Olga Shparaga is a co-member of the Coordination Council around Belarusian opposition politician Svetlana Tikhanovskaya. She is a co-founder of the fem group in this council. As a member of the feminist group, she was imprisoned in October 2020. To escape a threatened criminal trial, she fled to Vilnius. Olga Shparaga lives in exile and is currently a fellow at the Wissenschaftskolleg in Berlin

Julia Cimafiejeva

(born 1982) is a Belarusian poet, translator, one of the founders and editors of the online literary magazine “PrajdziSviet”.  A member of the Belarusian PEN Center and the Union of Belarusian Writers. She is the author of three volumes of poetry. In 2019, her collection “Circus” was published in German (translated by Thomas Weiler and Tina Wünschmann). Selected poems have been translated into English, Ukrainian, Russian, Lithuanian, Georgian, Swedish, Polish and other languages. At the end of 2020 her diary “Dagar i Belarus” (“Days in Belarus”) about life in revolutionary Minsk was published in Sweden. In May 2021, her book MINSK.TAGEBUCH about everyday life in Minsk during the protests against Lukashenka was published by the German publishing house edition.fotoTAPETA.  S he has also translated collections of poetry by Walt Whitman and Stephen Crane, as well as several poems by other American and English authors into Belarusian. She also translates children’s literature from Norwegian.

 

Alhierd Bacharevič (b. 1975, Minsk/Belarus)

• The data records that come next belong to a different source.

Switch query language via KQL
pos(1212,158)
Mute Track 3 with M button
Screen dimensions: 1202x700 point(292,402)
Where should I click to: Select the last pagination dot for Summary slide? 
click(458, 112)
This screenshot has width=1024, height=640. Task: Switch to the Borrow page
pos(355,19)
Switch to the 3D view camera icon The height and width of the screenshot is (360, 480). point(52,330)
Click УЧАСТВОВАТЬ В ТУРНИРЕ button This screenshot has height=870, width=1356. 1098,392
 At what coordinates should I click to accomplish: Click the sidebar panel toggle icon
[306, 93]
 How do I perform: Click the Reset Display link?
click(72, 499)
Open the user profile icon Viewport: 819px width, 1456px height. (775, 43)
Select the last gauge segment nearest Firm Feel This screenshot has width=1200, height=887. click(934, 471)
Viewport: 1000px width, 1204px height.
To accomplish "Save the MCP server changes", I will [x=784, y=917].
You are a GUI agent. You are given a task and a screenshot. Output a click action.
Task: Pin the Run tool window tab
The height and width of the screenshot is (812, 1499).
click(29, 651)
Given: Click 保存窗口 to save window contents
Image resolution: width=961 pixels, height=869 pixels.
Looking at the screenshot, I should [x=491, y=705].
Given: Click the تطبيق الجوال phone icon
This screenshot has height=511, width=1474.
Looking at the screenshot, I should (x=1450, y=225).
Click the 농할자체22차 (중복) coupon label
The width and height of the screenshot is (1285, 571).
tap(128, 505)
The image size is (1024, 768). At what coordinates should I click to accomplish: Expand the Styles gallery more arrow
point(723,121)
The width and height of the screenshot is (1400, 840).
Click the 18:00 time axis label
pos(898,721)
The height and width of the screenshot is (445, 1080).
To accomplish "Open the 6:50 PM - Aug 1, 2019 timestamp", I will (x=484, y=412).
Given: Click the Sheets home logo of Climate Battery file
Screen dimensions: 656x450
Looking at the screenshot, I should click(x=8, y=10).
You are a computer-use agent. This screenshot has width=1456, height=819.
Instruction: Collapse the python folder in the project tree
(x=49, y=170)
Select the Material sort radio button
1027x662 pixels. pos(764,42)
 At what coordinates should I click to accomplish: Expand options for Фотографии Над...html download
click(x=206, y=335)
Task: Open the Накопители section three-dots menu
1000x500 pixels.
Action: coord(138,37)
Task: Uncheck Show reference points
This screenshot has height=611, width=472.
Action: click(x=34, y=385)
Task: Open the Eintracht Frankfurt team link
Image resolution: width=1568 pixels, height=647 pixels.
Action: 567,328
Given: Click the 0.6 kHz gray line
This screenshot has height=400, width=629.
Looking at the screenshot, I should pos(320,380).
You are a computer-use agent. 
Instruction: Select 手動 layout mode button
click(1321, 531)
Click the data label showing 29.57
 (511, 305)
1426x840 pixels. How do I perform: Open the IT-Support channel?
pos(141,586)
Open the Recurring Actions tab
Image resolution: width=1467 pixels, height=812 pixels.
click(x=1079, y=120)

is a Belarusian writer and poet. He studied Belarusian literature and linguistics at the Pedagogical University in Minsk. Bacharevič has published several novels (“Alindarka’s Children,” “The Last Book of Mr. A.” and others) as well as volumes of essays. Texts of the author were printed in internationally renowned literary magazines.

In 2017, the author’s magnum opus was published, “The Dogs of Europe.” The novel, which Bacharevič himself translated from Belarusian into Russian, was nominated for the largest Russian literary prize “The Big Book (German)” and made it to the short list. The “Belarus Free Theater” staged the novel in Minsk in March 2020. The world premiere is currently scheduled for March 2022 in London. The new edition of the novel was confiscated by Lukashenka’s authorities in spring 2021 and classified as “extremist” and “contrary to the state.” In 2021 he was honored with the German Erwin Piscator Prize (“for the powerful work as one of the most important Belarusian writers, who explores the conditions of totalitarian rule in monumental novels “The Magpie on the Gallows” and “The Dogs of Europe” and profound essays”). In 2020, while still in Minsk, he wrote the essay “The Last Word of Childhood. Fascism as Memory,” which was translated and published in several languages. In German, the text appeared in the Austrian newspaper “Die Presse”. The theme of the essay deals with the revolution and repressions in Belarus. Alhierd Bacharevič has been a participant in international literary festivals and in the Intellectual Club of Belarusian Nobel laureate in literature Svetlana Aleksievich. In 2020, together with his wife, author and translator Julia Cimafiejeva, and hundreds of thousands of Belarusians, he was an active participant in the peaceful mass protests in Minsk directed against Lukashenka’s regime. Since December 2020, Alhierd Bacharevič has been living in Graz with Julia Cimafiejeva on the literary scholarship “Writer in Exile” as a guest of the Cultural Department of the City of Graz and Kulturvermittlung Steiermark.